We choose \(w=v(t)\) in (4.1) and then it follows from (H3), (H5), (H6) and the Cauchy inequality with \(\varepsilon >0\) that for \(t\in (0,T)\),

$$\begin{aligned}&\frac{1}{2}\frac{\mathrm{d}}{\mathrm{d}t} \Vert v(t)\Vert _H^2 +\alpha \Vert v(t)\Vert _V^2 +\frac{1}{2}\frac{\mathrm{d}}{\mathrm{d}t} \langle Gu(t),u(t)\rangle _{V^*\times V} \\&\quad \leqslant C\left( 1+{\varepsilon }\Vert v(t)\Vert _V^2 + C(\varepsilon )\Vert v(t)\Vert _{V^*}^2 + C(\varepsilon )\Vert \overline{\xi }(t)\Vert _{L^2(\Gamma _C)^d}^2\right) . \end{aligned}$$

Integrating (4.10) over (0, t) for \(t\in (0,T)\) and choosing appropriate value of \(\varepsilon \) yields

$$\begin{aligned}&\Vert v\Vert _{L^\infty (0,T;H)}^2 + \alpha \Vert v(t)\Vert _{L^2(0,T;V)}^2 \nonumber \\&\quad \leqslant C\left( 1+\Vert u_0\Vert _V^2 + \Vert v_0\Vert _H^2 + \Vert \overline{\xi }\Vert _{L^2(0,T;L^2(\Gamma _C)^d)}^2\right) . \end{aligned}$$
(4.10)

Next, we choose \(\eta =\theta (t)\) in (4.2), and then it follows from (H4) that

$$\begin{aligned} \frac{1}{2}\frac{\mathrm{d}}{\mathrm{d}t} \Vert \theta (t)\Vert _{L^2(\Gamma )}^2 + \kappa \Vert \nabla _\Gamma \theta (t)\Vert _{L^2(\Gamma _C)^d}^2 \leqslant C\left( 1+\Vert \theta (t)\Vert _{L^2(\Gamma _C)^2}^2\right) . \end{aligned}$$
(4.11)

Again, integrating (4.11) over (0, t) for \(t\in (0,T)\) we obtain

$$\begin{aligned} \Vert \theta (t)\Vert _{L^2(\Gamma _C)}^2 + \kappa \Vert \nabla _\Gamma \theta \Vert _{L^2(0,t;L^2(\Gamma _C)^d)}^2 \leqslant C\left( 1 + \Vert \theta _0\Vert _{L^2(\Gamma _C)}^2 + \Vert \theta \Vert _{L^2(0,t;L^2(\Gamma _C))}^2\right) . \end{aligned}$$
(4.12)

Using the Gronwall inequality we get for \(t\in (0,T)\)
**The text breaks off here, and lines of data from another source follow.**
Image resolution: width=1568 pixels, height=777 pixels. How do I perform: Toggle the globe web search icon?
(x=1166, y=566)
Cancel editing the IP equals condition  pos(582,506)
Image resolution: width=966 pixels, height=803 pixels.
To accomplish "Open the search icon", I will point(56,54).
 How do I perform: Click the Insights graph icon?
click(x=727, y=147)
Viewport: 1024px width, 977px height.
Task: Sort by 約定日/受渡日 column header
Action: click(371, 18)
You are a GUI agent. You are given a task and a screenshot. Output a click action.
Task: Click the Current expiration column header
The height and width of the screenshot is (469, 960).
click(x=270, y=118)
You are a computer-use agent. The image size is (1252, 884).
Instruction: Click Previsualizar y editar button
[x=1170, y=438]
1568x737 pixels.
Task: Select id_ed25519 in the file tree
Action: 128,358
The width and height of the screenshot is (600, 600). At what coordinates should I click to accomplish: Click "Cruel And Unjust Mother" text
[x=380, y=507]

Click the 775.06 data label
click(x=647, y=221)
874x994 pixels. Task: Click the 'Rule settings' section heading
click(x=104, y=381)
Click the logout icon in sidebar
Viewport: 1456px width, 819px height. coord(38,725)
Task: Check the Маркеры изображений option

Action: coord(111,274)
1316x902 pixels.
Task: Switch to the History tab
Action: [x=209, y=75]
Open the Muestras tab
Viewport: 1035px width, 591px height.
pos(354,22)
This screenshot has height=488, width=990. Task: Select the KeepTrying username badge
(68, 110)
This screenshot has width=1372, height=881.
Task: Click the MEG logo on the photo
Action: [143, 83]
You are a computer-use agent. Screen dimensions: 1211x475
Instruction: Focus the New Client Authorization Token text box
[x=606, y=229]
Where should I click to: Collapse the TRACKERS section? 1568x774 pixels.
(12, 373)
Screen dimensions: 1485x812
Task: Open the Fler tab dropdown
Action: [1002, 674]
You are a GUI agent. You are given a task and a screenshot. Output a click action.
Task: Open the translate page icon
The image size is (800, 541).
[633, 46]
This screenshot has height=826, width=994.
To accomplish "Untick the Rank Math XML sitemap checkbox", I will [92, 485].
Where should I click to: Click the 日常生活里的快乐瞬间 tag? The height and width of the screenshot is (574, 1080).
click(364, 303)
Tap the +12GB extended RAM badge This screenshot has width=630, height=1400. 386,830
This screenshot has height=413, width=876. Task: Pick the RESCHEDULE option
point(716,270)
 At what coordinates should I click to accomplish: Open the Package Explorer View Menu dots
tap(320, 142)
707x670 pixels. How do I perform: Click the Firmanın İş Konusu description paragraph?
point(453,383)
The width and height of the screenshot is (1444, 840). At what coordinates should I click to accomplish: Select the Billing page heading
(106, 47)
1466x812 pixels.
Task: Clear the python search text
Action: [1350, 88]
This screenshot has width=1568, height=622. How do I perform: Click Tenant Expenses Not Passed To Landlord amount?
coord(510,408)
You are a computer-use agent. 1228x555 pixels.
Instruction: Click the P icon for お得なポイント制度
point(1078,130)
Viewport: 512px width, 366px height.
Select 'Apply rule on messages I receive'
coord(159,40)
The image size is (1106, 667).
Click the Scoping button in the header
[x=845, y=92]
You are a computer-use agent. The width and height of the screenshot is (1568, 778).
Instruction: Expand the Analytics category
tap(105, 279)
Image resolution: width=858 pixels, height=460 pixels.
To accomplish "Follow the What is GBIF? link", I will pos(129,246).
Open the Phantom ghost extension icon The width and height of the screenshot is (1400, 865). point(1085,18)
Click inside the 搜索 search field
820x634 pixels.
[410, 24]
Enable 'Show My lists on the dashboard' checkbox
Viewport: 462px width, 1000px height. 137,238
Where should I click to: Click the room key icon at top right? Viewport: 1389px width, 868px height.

$$\begin{aligned} \Vert \theta (t)\Vert _{L^2(\Gamma _C)}^2 \leqslant C\left( 1+\Vert \theta _0\Vert _{L^2(\Gamma _C)}^2\right) . \end{aligned}$$
(4.13)

Combining (4.12) and (4.13) it follows that

$$\begin{aligned} \Vert \nabla _\Gamma \theta \Vert _{L^2(0,T;L^2(\Gamma _C)^d)}\leqslant C\left( 1+\Vert \theta _0\Vert _{L^2(\Gamma _C)}^2\right) , \end{aligned}$$
(4.14)

hence from (4.13) and (4.14) we conclude that

$$\begin{aligned} \Vert \theta \Vert _{L^2(0,T;H^1(\Gamma _C))}^2\leqslant C\left( 1+\Vert \theta _0\Vert _{L^2(\Gamma _C)}^2\right) . \end{aligned}$$
(4.15)

Straightforward manipulations using the estimates (4.10) and (4.15) and (4.1) and (4.2) lead to the following bounds on \(v'\) and \(\theta '\),

$$\begin{aligned}&\Vert v'\Vert _{L^2(0,T;V^*)}^2 \leqslant C\left( 1+\Vert u_0\Vert _V^2 + \Vert v_0\Vert _H^2 + \Vert \overline{\xi }\Vert _{L^2(0,T;L^2(\Gamma _C)^d)}^2\right) , \end{aligned}$$
(4.16)
$$\begin{aligned}&\Vert \theta '\Vert _{L^2(0,T;H^1(\Omega )^*)}^2 \leqslant C\left( 1+\Vert \theta _0\Vert _{L^2(\Gamma _C)}^2\right) . \end{aligned}$$
(4.17)

Now, we need to show the existence of \(\xi \in L^2((0,T)\times \Gamma _C)^d\) such that \(\xi (t) \in S^2_{\partial j_\tau } (v_\tau (t))\) for a.e. \(t\in (0,T)\). To show this it is sufficient to prove the existence of a measurable selection, since the integrability, as well as the bound (4.9) follow from (H8). However, the existence of a measurable selection of the subdifferential follows from [5, Theorem 5.6.39], as the Clarke subdifferential of the locally Lipschitz integral functional

$$\begin{aligned} J: L^2(0,T;L^2(\Gamma _C)^d)\rightarrow {\mathbb {R}}, \end{aligned}$$

defined by

$$\begin{aligned} J(v) = \mathop \int \limits _0^T \mathop \int \limits _{\Gamma _C} j_\tau (v(x,t))\, \mathrm{d}\Gamma \mathrm{d}t, \end{aligned}$$

is nonempty and its elements are measurable on the one-hand, and on the other-hand they are selections of the multifunction \(\partial j(v(x,t))\), see also [11].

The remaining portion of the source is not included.